ABSTRACT

Background and purpose: The ability to use target-community pragmatic routines develops slowly when not taught, but instruction can be facilitative. Here we draw from two instructional approaches to providing authentic pragmatic input—corpus-based materials (materials prepared by teachers from corpus excerpts) and corpus searches (teacher-supported hands-on searches of a corpus by learners)—to teach a particularly challenging pair of speech acts and their corresponding pragmatic routines, self-clarifications (e.g., What I mean . . .) and other-clarifications (e.g., What do you mean . . .?).

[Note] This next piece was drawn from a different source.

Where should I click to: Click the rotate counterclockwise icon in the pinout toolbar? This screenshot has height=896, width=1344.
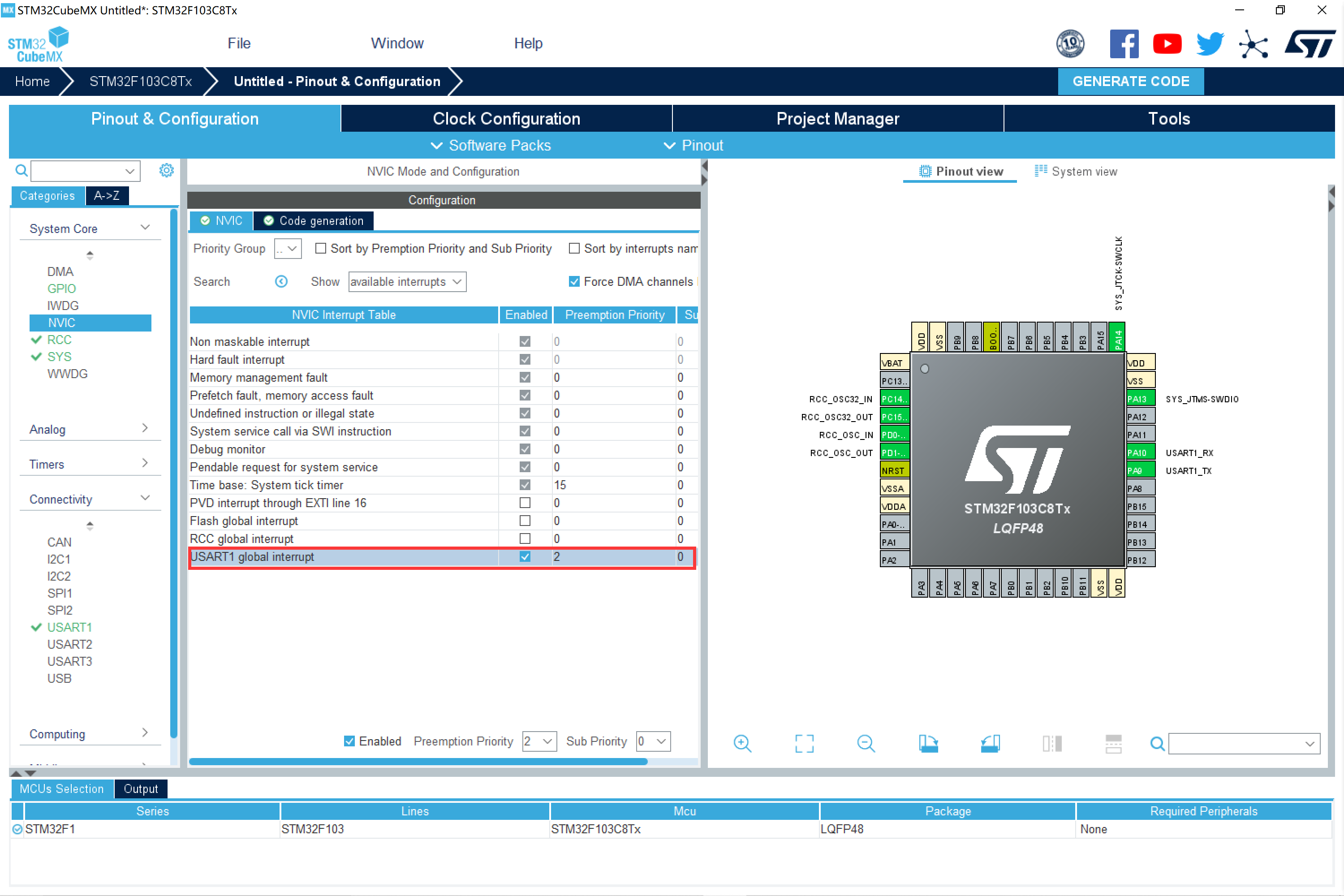click(x=990, y=743)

Method: Intact communication classes in an intensive English program received pragmatics instruction that combined teacher-developed corpus-based materials with teacher-supported hands-on learner searches in a new instructional condition. The combined instruction was presented in two units over two weeks. A computer-delivered oral discourse completion task measured students’ interlanguage production before and after the treatment. The efficacy of the combined approach is tested against previous results for the two approaches alone and a control group (Bardovi-Harlig, Mossman, & Vellenga, 2015b; Bardovi-Harlig, Mossman, & Su, 2017), totaling 71 learners in four groups in the data set.

Findings: The students demonstrated improvement after receiving the combined instruction. Overall, students produced clarifications as clearly as previous groups using only corpus-based materials and they used pragmatic routines similarly to previous groups using only corpus-search activities. Individual learner performance suggests that instruction affected all learners similarly for speech-act clarity, but differentially for pragmatic-routine production. When other- and self-clarifications are analyzed individually, only other-clarifications showed a significant effect for instruction. However, interlanguage analysis of self-clarifications suggests development from pretest to posttest toward the target.

Conclusions: The experimental lessons that integrated teacher-developed corpus materials and corpus searches by learners retained the advantages of the individual approaches. Corpus-materials activities may boost speech-act clarity and corpus-search activities may foster use of pragmatic routines.

Pedagogical suggestions: Teachers can combine teacher-developed corpus-materials with corpus searches by students in order to promote interlanguage pragmatic performance more effectively than either approach alone. Research materials may serve as a source for the creation of effective teaching materials for L2 pragmatics.